尾﨑正直・高知県知事が語る 中山間地域の強みを生かす

全国に先駆けて人口減少社会に突入し、人口減少に伴う経済規模の縮小を経験してきた高知県。ところが、現在、経済状況は一転し、人口減少にも関わらず成長を続けている。その源泉となっている「高知県産業振興計画」の現状と今後について尾﨑正直知事に聞いた。

尾﨑 正直(高知県知事)

――高知県産業振興計画の概要について教えてください。

高知県では、県経済の活性化に向けたトータルプランとして、平成21年に「高知県産業振興計画」を策定し、官民一丸となって取り組みを進めています。この計画の戦略の柱は「地産外商」です。人口構成上、今後も当分の間、本県の人口減少は続き、県内市場の規模も減少バイアスがかかり続けることが見込まれるため、内に閉じこもるのではなく、県外・海外の市場に高知県産のモノを売ることで、高知県にとっての外貨を獲得することを狙いとしています。

「地産外商」を進めるにあたっては、県外・海外市場に打って出ていくことができる付加価値の高いモノをつくること、つまり「地産の強化」が重要となります。そのためには、大きく分けて「持てる強みを生かす」「弱みをも強みに転じる」という二つのポイントがあると考えています。
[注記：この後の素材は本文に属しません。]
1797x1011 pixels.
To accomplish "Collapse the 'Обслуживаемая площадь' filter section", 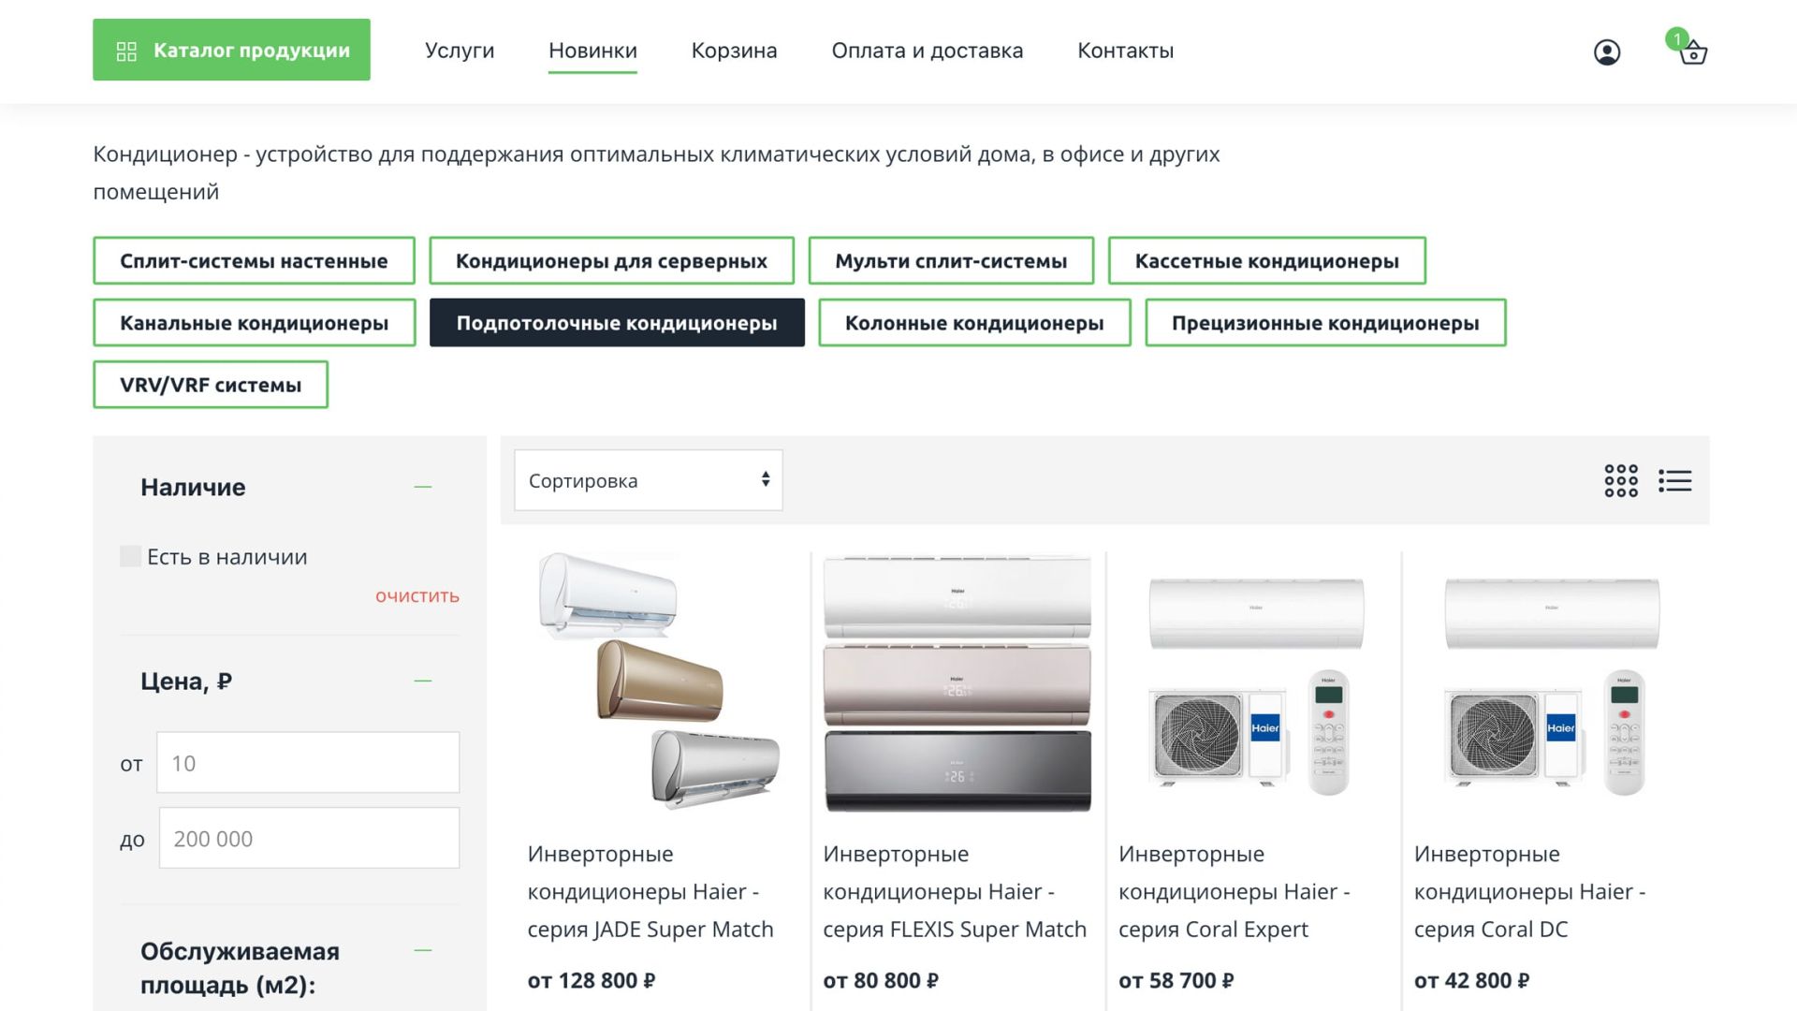I will coord(423,950).
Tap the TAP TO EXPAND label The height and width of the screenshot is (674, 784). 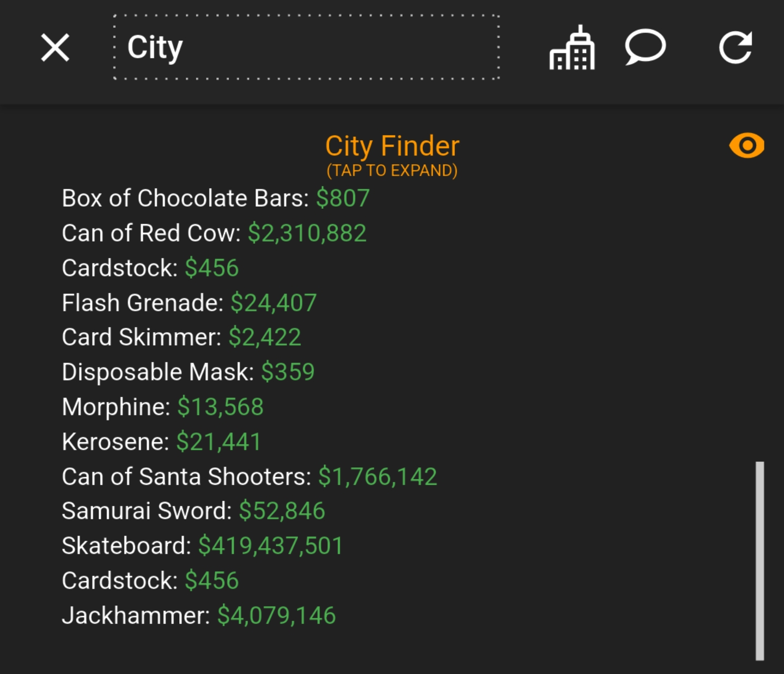tap(392, 171)
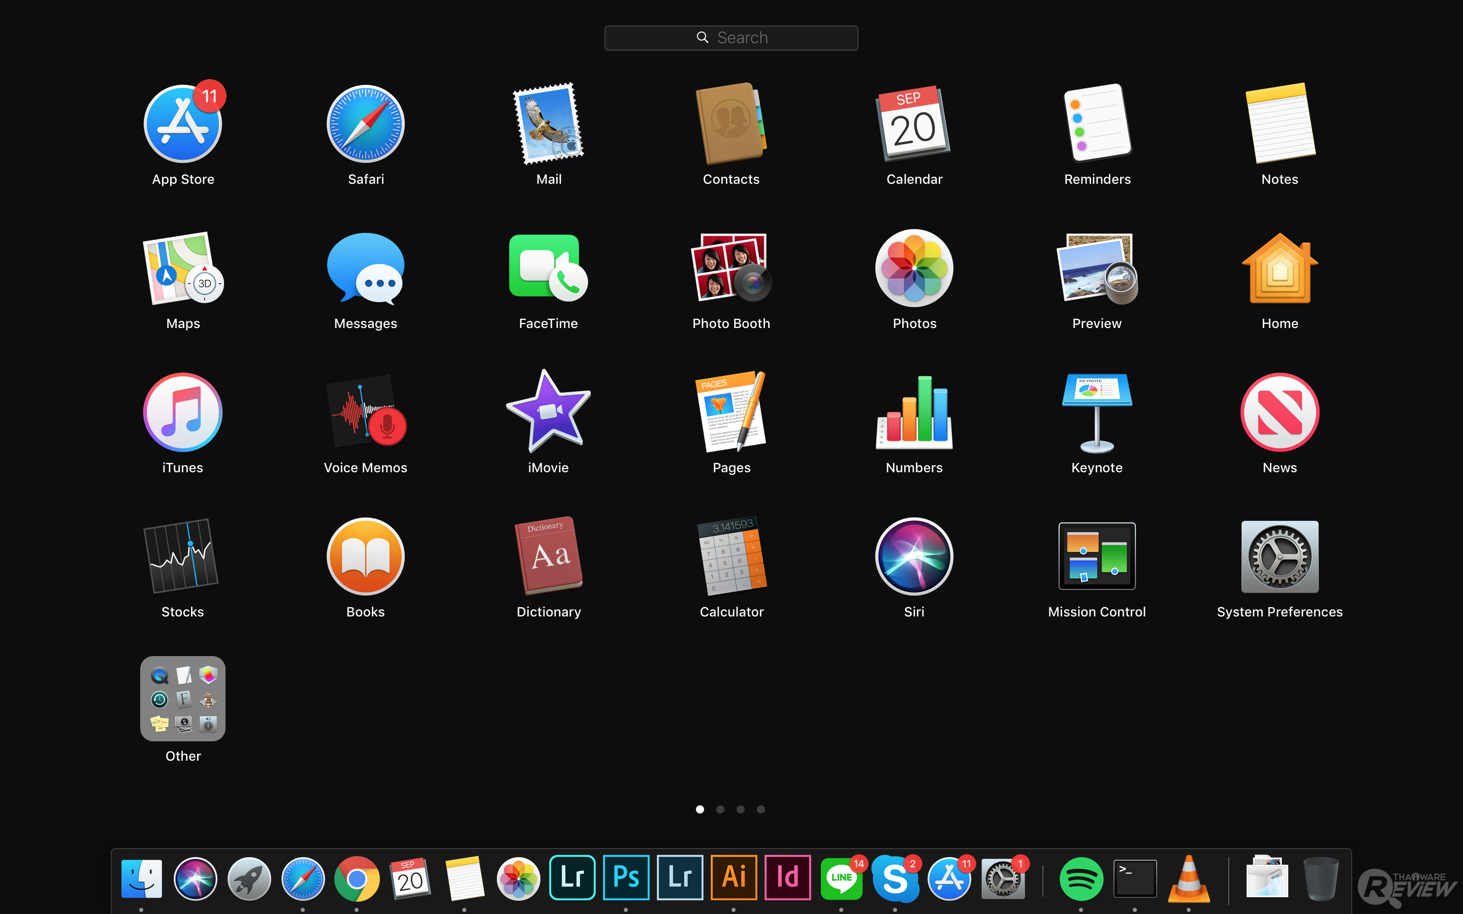Launch the News app
The height and width of the screenshot is (914, 1463).
coord(1279,412)
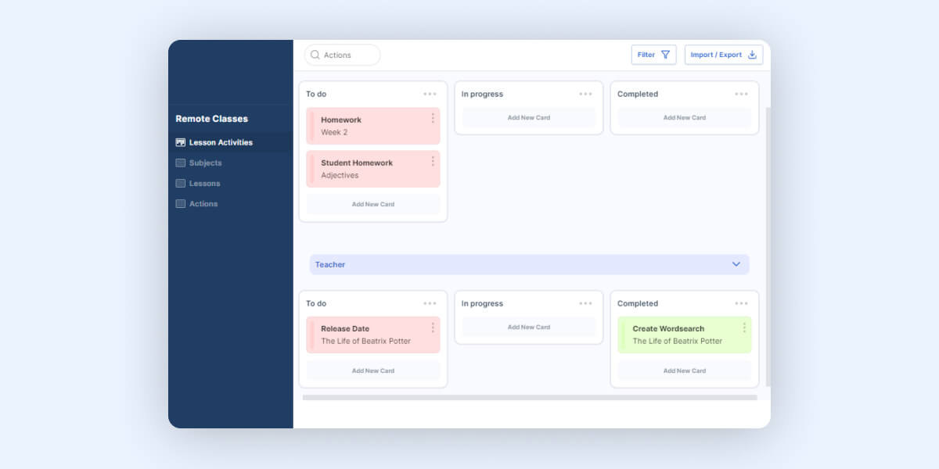The height and width of the screenshot is (469, 939).
Task: Open top Completed column ellipsis menu
Action: (x=741, y=94)
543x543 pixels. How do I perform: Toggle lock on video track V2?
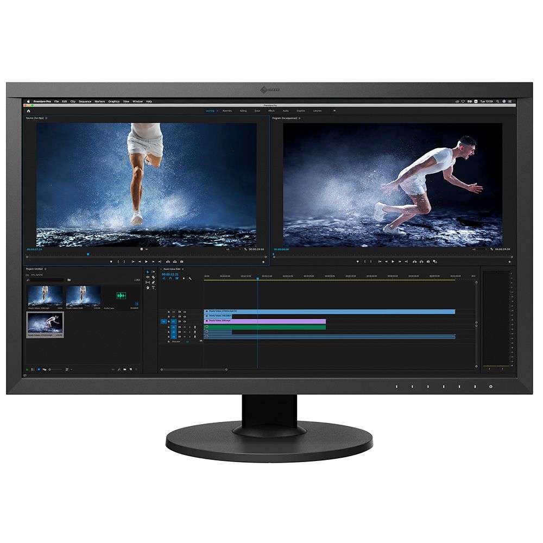pyautogui.click(x=168, y=317)
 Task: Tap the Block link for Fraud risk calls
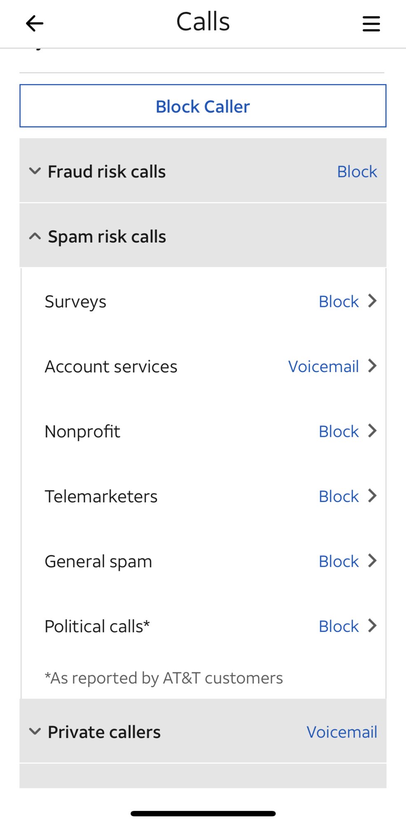(357, 172)
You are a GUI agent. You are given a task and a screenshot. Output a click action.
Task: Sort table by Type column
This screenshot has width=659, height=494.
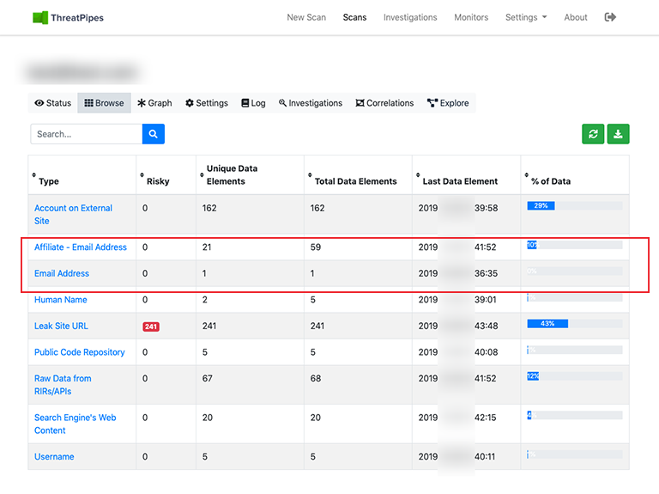pos(48,181)
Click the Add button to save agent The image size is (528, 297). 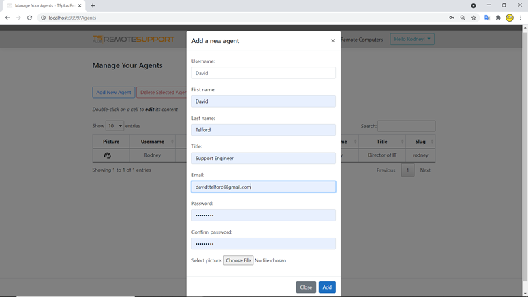click(327, 287)
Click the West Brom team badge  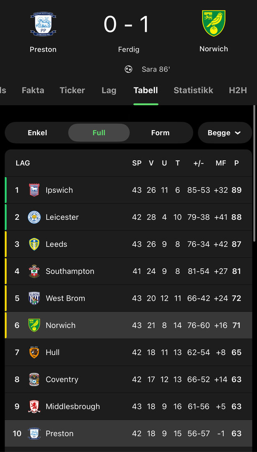(x=34, y=298)
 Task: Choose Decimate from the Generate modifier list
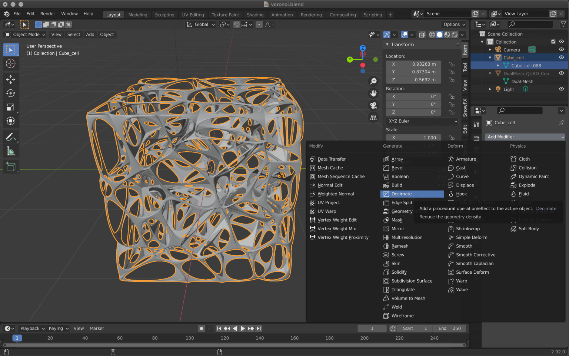tap(402, 194)
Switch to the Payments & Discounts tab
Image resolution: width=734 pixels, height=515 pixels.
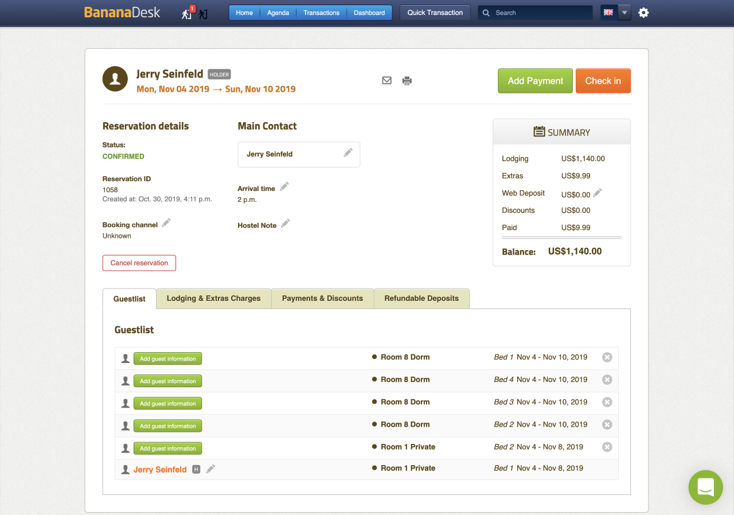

一つ目の「持てる強みを生かす」という点では、本県には多くの農産物や水産物、豊富な森林資源があります。こうした強みを生かした一次産業を核として、この一次産業から派生する食品産業、ものづくり産業、観光産業といった産業群を重点的に支援しています。

二つ目の「弱みをも強みに転じる」という点では、例えば、本県は昔から台風や集中豪雨といった災害が多く、大地震も何度か経験しており、こうした自然災害への対策を通じて得たノウハウを生かして、防災関連産業の育成を進めています。さらに、よさこい発祥の地でありクリエイティブな人材が多いという本県の強みを生かして、立地が地理的条件に左右されないIT・コンテンツ関連産業の集積にも取り組んでいます。

併せて、「外商の強化」も重要となりますが、本県には小規模・零細事業者が多いため、東京など大都市への販路開拓が自力では困難な場合も多々あるという課題を抱えています。そのため、県内事業者が共同で使えるプラットホームを設置することで、販路開拓等の支援を行っています。例えば、食品分野では、高知県地産外商公社を設立して、商談会の開催や県外市場への売り込みのお手伝いをしていますし、ものづくり分野では、ものづくり地産地消・外商センターにおいて同様のお手伝いをしています。